Besides cheese, chocolate, bank accounts, and expensive watches, the country is home to several multinational corporations including Nestle and The Swatch Group. In 2010, "Fortune Global 500" featured 15 Swiss companies.

Some of the most important industries are banking, tourism, pharmaceuticals, and chemicals. Banks and financial institutions are key players in the Swiss economy and the Swiss franc is one of the world's most stable currencies. The two major banks in Switzerland are UBS and Credit Suisse. Furthermore, the country is a leading producer of chemicals and pharmaceuticals. The chemical industry focuses on dye-stuffs, perfume essences and food flavorings. This industry is a perfect example of what Swiss economy is built on - high-quality specialty products.

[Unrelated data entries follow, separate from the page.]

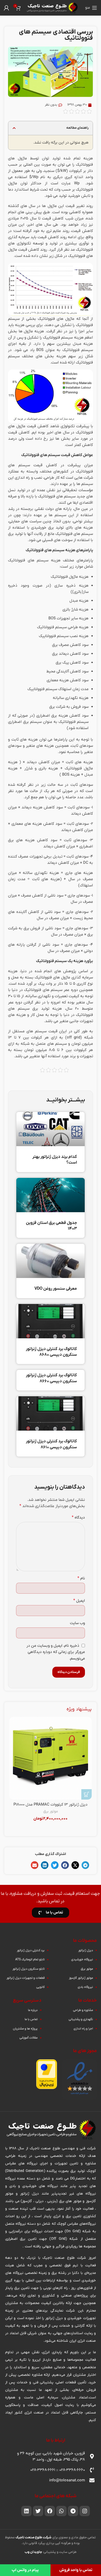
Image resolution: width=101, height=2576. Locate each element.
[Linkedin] (26, 2511)
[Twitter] (38, 2511)
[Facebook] (50, 2511)
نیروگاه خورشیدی (64, 1816)
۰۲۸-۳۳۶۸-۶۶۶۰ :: (70, 2470)
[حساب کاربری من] (6, 8)
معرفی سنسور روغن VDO (55, 1288)
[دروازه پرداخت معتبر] (46, 2074)
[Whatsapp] (61, 2511)
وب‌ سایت (77, 1623)
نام (81, 1578)
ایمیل (79, 1600)
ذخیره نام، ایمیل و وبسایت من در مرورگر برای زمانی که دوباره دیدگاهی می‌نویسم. (55, 1652)
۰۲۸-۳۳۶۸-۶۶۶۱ (42, 2470)
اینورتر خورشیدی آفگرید (50, 1822)
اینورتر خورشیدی (37, 1816)
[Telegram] (73, 2511)
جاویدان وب (33, 2552)
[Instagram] (85, 2511)
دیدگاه (78, 1517)
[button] (14, 128)
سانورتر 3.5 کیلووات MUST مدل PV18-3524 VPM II (50, 1807)
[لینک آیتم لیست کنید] (72, 1950)
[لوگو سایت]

The Swiss domestic market is small and the country is lacking in natural resources, therefore international trade is essential to bring wealth into the country. Most of the output is exported. This has pushed Swiss companies to become increasingly more competitive in world markets. The main trade partner for Switzerland is the European Union. Although it is not a member of the European Union, the country shares close economic and political ties with the EU. The economic policy is free trade with low duties and almost no quotas.

So whether you are looking for a new ski location or a place to do business, Switzerland should be on your list!